Unforgivables - from a different angle
Phyllis Stevens
catlady1949 at comcast.net
Sun Aug 5 19:24:25 UTC 2007
No: HPFGUIDX 174579
Magpie wrote:
And also the series has a pattern of changing
how it presents pain in general. I mean, I personally not only get
the impression that Draco is reluctant and Harry is happy to do their
Crucios, but that Ollivander is portrayed as someone being given
painful electric shocks that should make us all wince while Carrow's
getting the equivalent of a punch in the face, all due to the people
involved and the context.
catlady1949::
I think that all this discussion about how curses are intended making the difference, and whether once wrong is always wrong was portrayed very accurately in this series of books. I see the whole thing as very real world realistic.

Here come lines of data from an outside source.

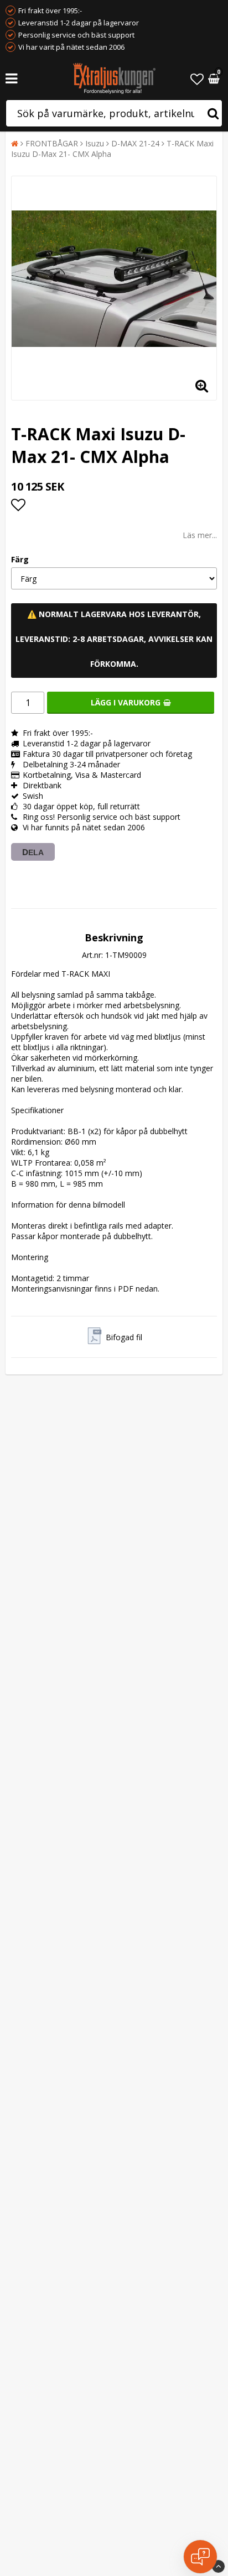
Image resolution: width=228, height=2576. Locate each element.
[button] (197, 78)
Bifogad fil (124, 1337)
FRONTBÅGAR (51, 143)
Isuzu (94, 143)
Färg (20, 559)
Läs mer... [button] (200, 535)
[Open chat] (200, 2556)
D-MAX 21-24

That's the way human beings really are! You can state all day long that you would die before you would do this or that, and you can maintain forever that you so wouldn't cast this or that spells due to what you decide is plain immoral etc., but if it came down to real life, you just might do what you say that you'd never do, or act in a way you say that you could absolutely never act. We go back to Christian thinking and the Bible
again. Pilot asked Jesus "what is truth?" Is truth a relative thing? Are not some of us more wise and, therefore, more truthful? Is what I think, the truth, even if I've been wrong, misinterpreting, etc? I see this series as a whole both a good and bad commentary on human beings and their basic nature, and if we can rise above all of it, these books help us see what we should be trying to do, not debating the intent, disappointment, personality of J. K. Rowling!